卫崖柏淡淡的抬眸瞥了他一眼,随即垂眸在棋盘上落下一黑子,将白子最后一条退路堵住。
知道自己必输无疑,方昊也浑不在意,他本来就没有想过会赢卫崖柏,只见他随意的将棋子抛上抛下,勾了勾唇,意有所指道:“我说你这盘棋下了这么久,该收网了吧。”
“不急。”卫崖柏闻言眸底暗光一闪,沉声道::“等鱼儿聚的快差不多了,这点耐心怎么能没有。”
“行吧,反正你一向有主意。”方昊顿了顿,目光透过玻璃窗落在里面忙碌的少年身上,“不过,他什么时候住在你家的啊。”
他语气带着淡淡的挪揄笑意。
卫崖柏屈膝随意坐在走廊上,左手手臂搭在膝盖上,右手执起一子轻轻敲着棋盘,听到方昊的话,淡淡道:“三天前。”
方昊咂了咂舌,摇头晃脑的一番,想要再说什么,被卫崖柏凉凉的瞥了一眼,立马便把话咽回了肚子里去。
黎砚推开玻璃门走到庭院里,穿过曲折的回廊看见那熟悉的身影,脸上出现了小小的雀跃神情。
“姐夫,饭做好了。”
他涨红了脸,似乎有些兴奋,看到陌生人在也胆大了几分,飞快的瞥了一眼旁边的方昊,小声道:“......你好。”
卫崖柏看见他来,神色柔和了几分,将棋子全部放进篓里,笑道:“都说了叫你不用管那些事情。”
他的语气温和低沉,带着淡淡的宠溺无奈。
“没关系....这些事我还是能做的,不能太麻烦你。”
因为考虑到黎砚住的出租屋周围环境太糟,所以卫崖柏便让他住在了自己家里,虽然有些纳闷他为什么会忽然提到这茬,但是黎砚还是乖乖照做了,因为他知道他无法拒绝卫崖柏的话。
黎耀祥的身子最近又开始不好了,听说是因为公司上的烦心事,黎砚知道这个消息后,只是低着头安静不语,不知道他在想些什么。
而在知道这个消息不久后他接到了一个电话,看到来电显示后。他特意避开了卫崖柏,接听电后,那边传来一阵女人的哭声,黎砚垂眸安静听了一会,最后低声道:“知道了,我会来看你的。”

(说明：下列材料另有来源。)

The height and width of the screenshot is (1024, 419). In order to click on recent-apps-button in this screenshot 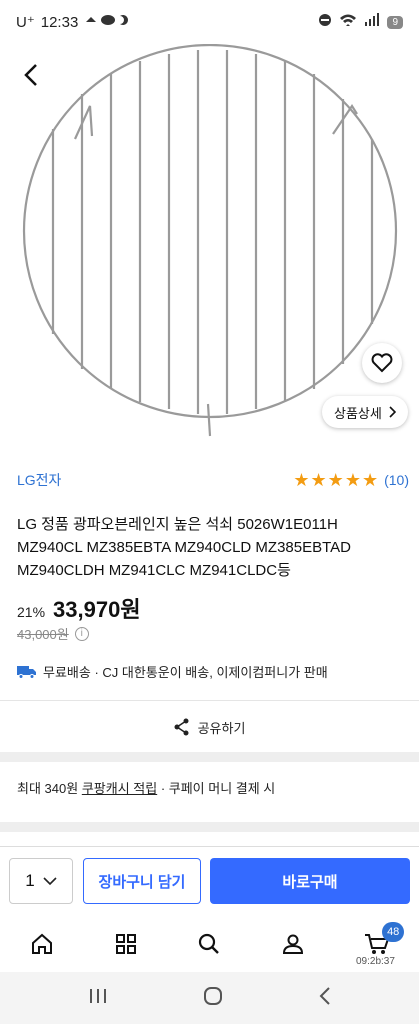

打电话来的女人便是原主的母亲,说起原主对它的感情,可以说是十分复杂。
原主的母亲名叫安月茹,年轻时是钢琴特长生,在一所艺术学院就读,性格温婉大方,长相姣好动人,只不过年轻时遇人不淑,被一个有妻室的男人骗了感情,后来心灰意冷,恰好当时黎夫人在寻找合适的生子人选,一向温婉安静的她做出了个让人大跌的决定,也许是为了报复,也许是为了那一大笔筹金,她选择了替黎家生下儿子,以此来刺激旧情人。
而这也是原主一生悲剧诞生的源头,便是为了如此荒谬的理由,被亲生母亲卖给了黎家,可又由于身体不好,最后被黎家抛弃。
原主母亲过的并不好,她拿了钱后本打算继续深造,可奈何之后身体状况每日愈下,钱全部折进去看病吃药了,这些年日子都过的紧巴巴的,还是时不时靠原主救济。
她住的地方在附近的一家疗养院,打车半个小时就能到。
黎砚站在房门沉默了很久,他知道这后面便是原主的母亲,深呼吸一口气,伸手缓缓的推开门。
刚推开门一股刺鼻的香水味便扑面而来,黎砚看着窗边床上的那道身影,心中涌动着复杂的情绪。
“砚砚,砚砚。”
安月茹听见门开的声响,似受惊般转过头来,露出苍白没有丝毫血色的脸庞,她原本黑色顺滑的长发已经变得干枯,憔悴不堪的脸依稀能看得出年轻时的温婉秀丽,整个人都像是枯萎的花一般,但是她似乎不愿意让儿子察觉到自己的病容,脸上化了十分浓艳的妆,嘴唇嫣红如血,只不过这样更衬的她脸色苍白。
她伸手朝向黎砚的方向,不断的呼唤着,因为激动甚至差点从床上跌倒在地,看起来有些狼狈。